**About this task:** Read the records that follow and state how many lines hold "agent", adding nothing else.

(Stored data entries)
Content starts

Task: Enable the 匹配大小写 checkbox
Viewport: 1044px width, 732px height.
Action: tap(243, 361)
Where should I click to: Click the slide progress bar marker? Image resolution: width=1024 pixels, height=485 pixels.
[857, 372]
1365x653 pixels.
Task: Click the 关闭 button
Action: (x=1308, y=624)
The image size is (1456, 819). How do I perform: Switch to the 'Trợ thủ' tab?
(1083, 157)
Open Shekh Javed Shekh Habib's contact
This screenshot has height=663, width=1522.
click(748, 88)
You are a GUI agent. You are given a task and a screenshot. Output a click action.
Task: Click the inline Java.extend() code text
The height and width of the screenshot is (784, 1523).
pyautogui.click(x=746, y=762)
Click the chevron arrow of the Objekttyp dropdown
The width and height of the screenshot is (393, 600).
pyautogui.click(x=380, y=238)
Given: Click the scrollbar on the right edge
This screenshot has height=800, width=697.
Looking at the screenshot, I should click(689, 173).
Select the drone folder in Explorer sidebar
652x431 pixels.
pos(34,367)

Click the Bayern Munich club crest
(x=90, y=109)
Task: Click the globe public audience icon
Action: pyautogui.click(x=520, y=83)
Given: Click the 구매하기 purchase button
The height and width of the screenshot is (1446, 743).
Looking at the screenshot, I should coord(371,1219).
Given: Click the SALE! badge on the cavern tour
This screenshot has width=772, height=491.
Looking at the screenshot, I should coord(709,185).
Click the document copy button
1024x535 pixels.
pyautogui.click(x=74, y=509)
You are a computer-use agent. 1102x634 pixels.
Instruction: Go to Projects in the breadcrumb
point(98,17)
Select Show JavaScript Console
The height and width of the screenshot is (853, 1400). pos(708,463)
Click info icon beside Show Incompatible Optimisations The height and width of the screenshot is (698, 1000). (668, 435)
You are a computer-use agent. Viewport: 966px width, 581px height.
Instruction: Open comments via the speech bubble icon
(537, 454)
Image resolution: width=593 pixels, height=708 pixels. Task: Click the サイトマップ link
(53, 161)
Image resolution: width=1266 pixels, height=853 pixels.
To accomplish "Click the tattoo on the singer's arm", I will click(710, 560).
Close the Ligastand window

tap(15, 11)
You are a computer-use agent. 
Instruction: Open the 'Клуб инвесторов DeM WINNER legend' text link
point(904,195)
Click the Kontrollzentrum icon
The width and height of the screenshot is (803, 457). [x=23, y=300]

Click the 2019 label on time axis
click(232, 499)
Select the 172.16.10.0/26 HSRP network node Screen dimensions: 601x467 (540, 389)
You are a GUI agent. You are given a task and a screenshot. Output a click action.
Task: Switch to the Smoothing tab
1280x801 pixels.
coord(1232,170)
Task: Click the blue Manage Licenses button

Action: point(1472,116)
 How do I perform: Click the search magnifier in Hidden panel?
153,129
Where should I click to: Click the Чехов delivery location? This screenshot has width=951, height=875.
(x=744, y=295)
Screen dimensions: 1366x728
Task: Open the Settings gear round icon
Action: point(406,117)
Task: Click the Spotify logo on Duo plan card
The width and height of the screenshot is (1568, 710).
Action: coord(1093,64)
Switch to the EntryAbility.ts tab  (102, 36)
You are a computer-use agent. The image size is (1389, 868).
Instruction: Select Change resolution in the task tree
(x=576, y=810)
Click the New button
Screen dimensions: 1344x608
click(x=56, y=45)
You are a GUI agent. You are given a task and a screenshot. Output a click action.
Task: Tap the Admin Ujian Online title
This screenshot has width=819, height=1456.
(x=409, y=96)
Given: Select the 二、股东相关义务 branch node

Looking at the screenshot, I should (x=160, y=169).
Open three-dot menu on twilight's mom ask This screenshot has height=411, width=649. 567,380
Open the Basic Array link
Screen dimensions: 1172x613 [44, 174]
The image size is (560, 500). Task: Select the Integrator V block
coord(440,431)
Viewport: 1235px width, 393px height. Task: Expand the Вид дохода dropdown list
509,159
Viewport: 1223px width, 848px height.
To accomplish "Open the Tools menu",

Content ends

**Solution to the problem:** 7